ACTIVITY ▸ Given the records below, would you repeat exactly the lines that begin at the one containing "[emprocious] (55, 926)" and end at the one containing "Youstina S (102, 681)", inclusive?

☆ ☆ ☆ ☆ ☆

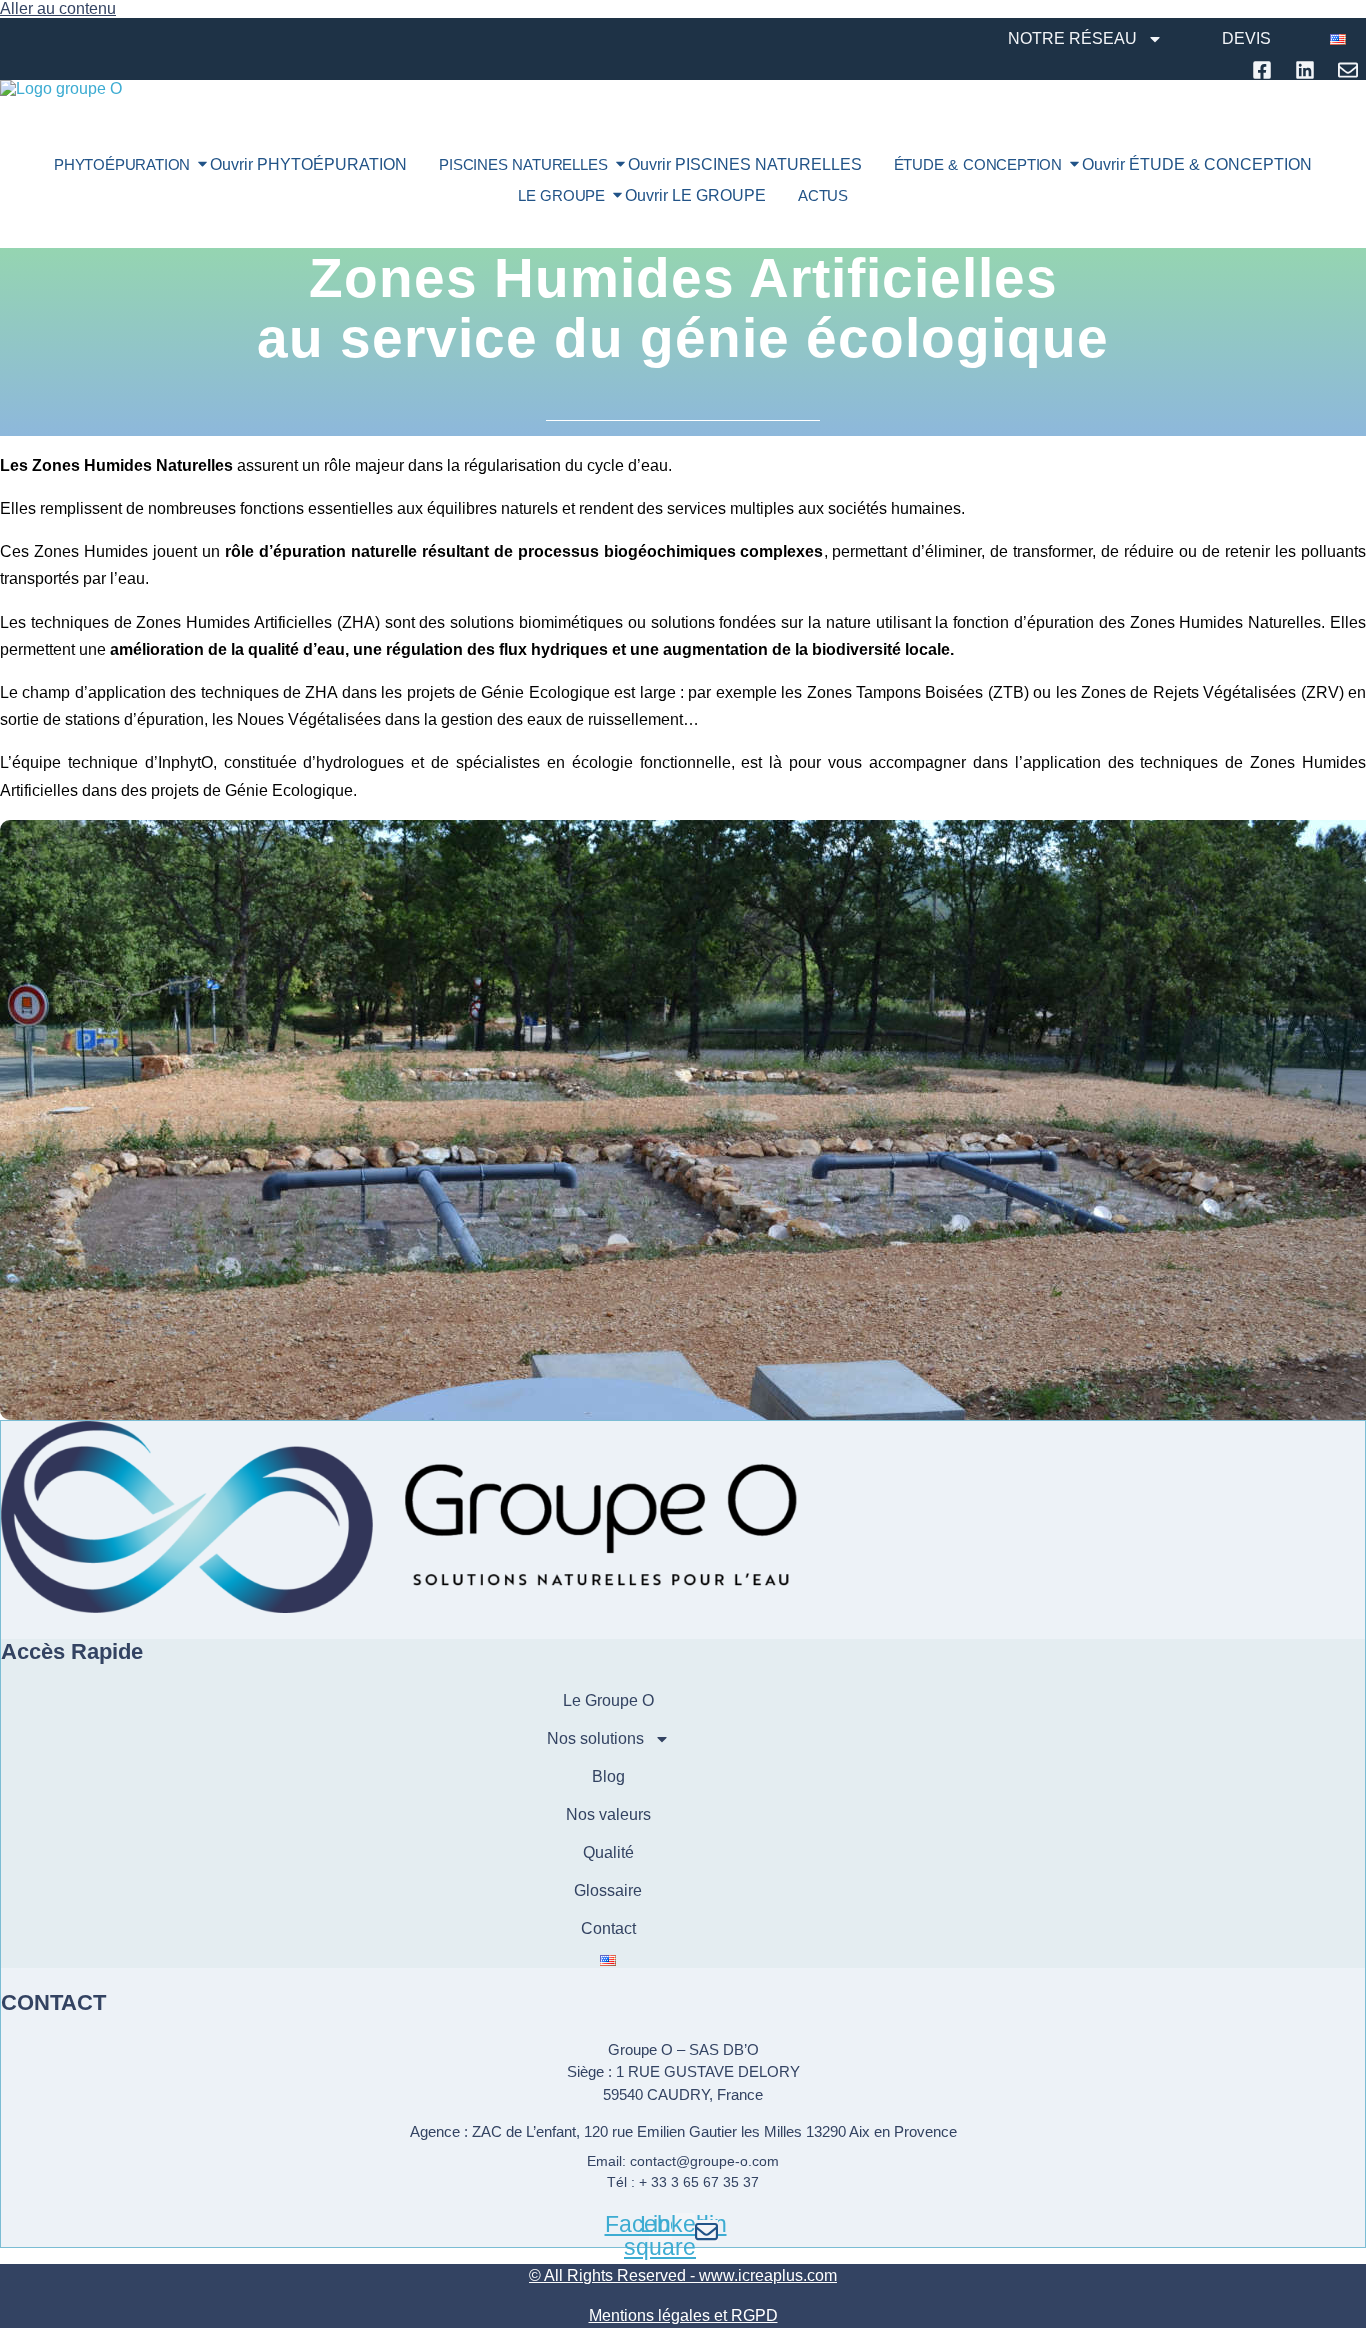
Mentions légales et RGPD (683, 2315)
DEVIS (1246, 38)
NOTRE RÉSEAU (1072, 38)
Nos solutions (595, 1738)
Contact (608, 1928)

☆ ☆ ☆ ☆ ☆

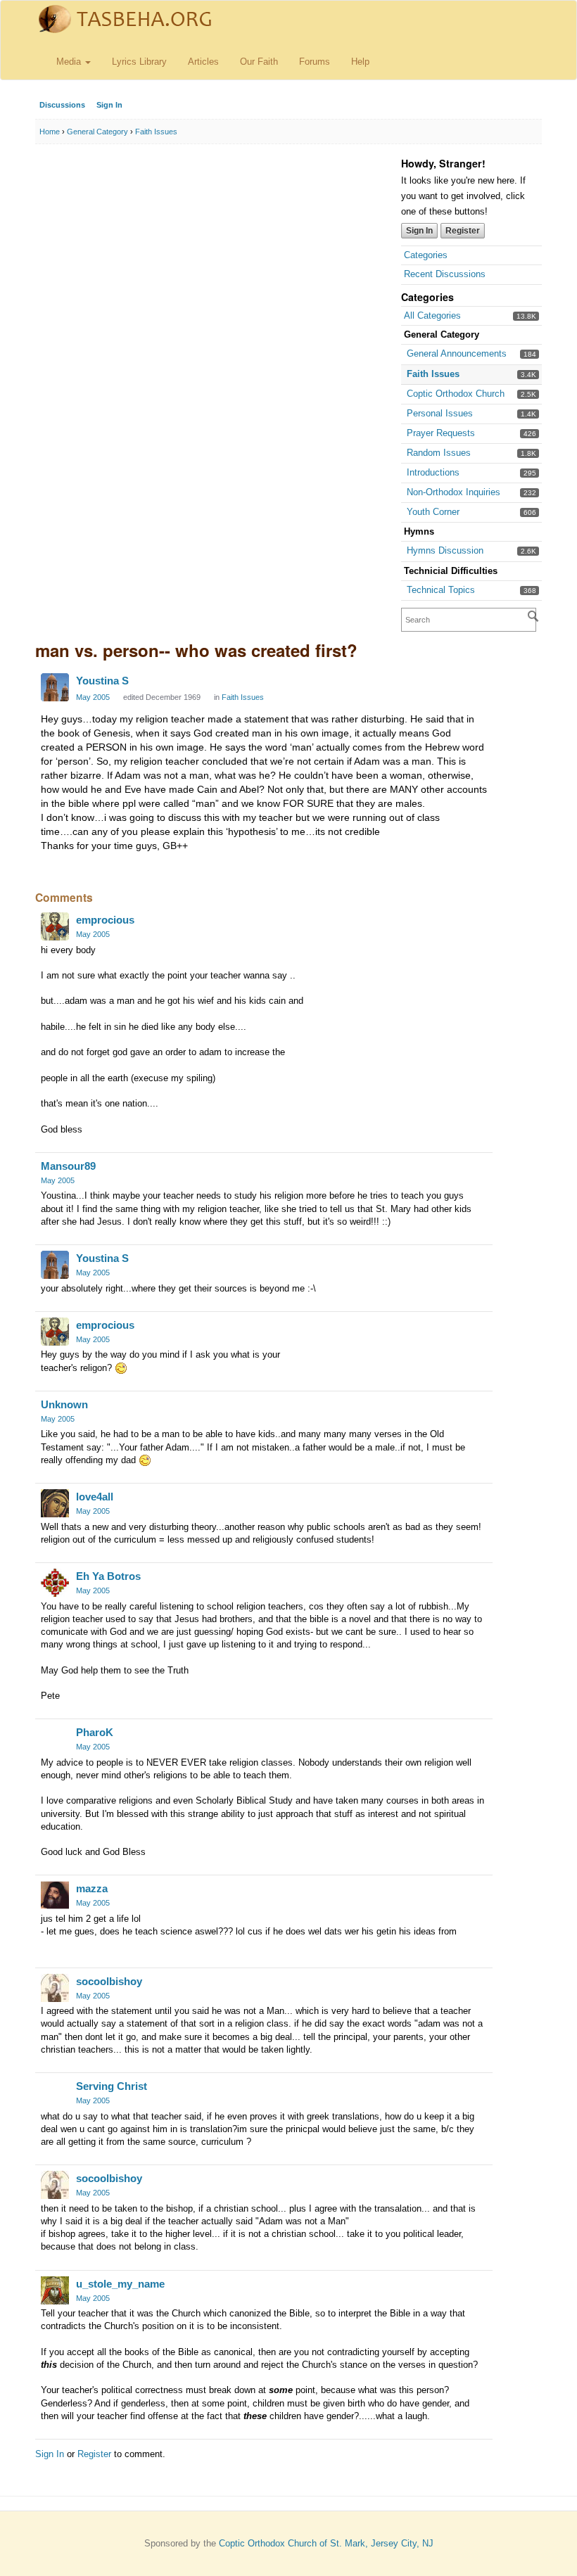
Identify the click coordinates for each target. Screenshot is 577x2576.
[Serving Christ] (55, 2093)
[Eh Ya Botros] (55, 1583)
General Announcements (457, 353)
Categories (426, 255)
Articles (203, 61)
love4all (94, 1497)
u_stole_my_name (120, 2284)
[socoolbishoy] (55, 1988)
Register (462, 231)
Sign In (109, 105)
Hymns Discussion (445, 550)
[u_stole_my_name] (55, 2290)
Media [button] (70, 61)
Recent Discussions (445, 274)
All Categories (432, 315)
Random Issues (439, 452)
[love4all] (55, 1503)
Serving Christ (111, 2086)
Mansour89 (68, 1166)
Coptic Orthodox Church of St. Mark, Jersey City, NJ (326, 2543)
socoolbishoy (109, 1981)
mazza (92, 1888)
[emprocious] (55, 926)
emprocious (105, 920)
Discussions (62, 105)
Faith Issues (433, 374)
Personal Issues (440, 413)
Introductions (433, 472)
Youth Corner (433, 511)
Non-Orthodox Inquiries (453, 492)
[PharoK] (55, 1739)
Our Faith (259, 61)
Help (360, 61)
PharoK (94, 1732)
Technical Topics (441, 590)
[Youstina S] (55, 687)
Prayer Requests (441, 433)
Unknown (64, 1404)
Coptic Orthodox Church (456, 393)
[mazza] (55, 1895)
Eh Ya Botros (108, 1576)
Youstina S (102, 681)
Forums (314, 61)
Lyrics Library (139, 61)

☆ ☆ ☆ ☆ ☆

EXERCISE OUTPUT ▸
[emprocious] (55, 926)
emprocious (105, 920)
Discussions (62, 105)
Faith Issues (433, 374)
Personal Issues (440, 413)
Introductions (433, 472)
Youth Corner (433, 511)
Non-Orthodox Inquiries (453, 492)
[PharoK] (55, 1739)
Our Faith (259, 61)
Help (360, 61)
PharoK (94, 1732)
Technical Topics (441, 590)
[Youstina S] (55, 687)
Prayer Requests (441, 433)
Unknown (64, 1404)
Coptic Orthodox Church (456, 393)
[mazza] (55, 1895)
Eh Ya Botros (108, 1576)
Youstina S (102, 681)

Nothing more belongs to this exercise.